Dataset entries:
--
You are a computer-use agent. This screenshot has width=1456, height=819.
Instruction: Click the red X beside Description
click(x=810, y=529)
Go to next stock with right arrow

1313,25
--
Your answer must be the line with "Instruction: Click the" and all lines after it through the final line of the entries, copied exactly and with nothing added.

Instruction: Click the red X beside Description
click(x=810, y=529)
Go to next stock with right arrow

1313,25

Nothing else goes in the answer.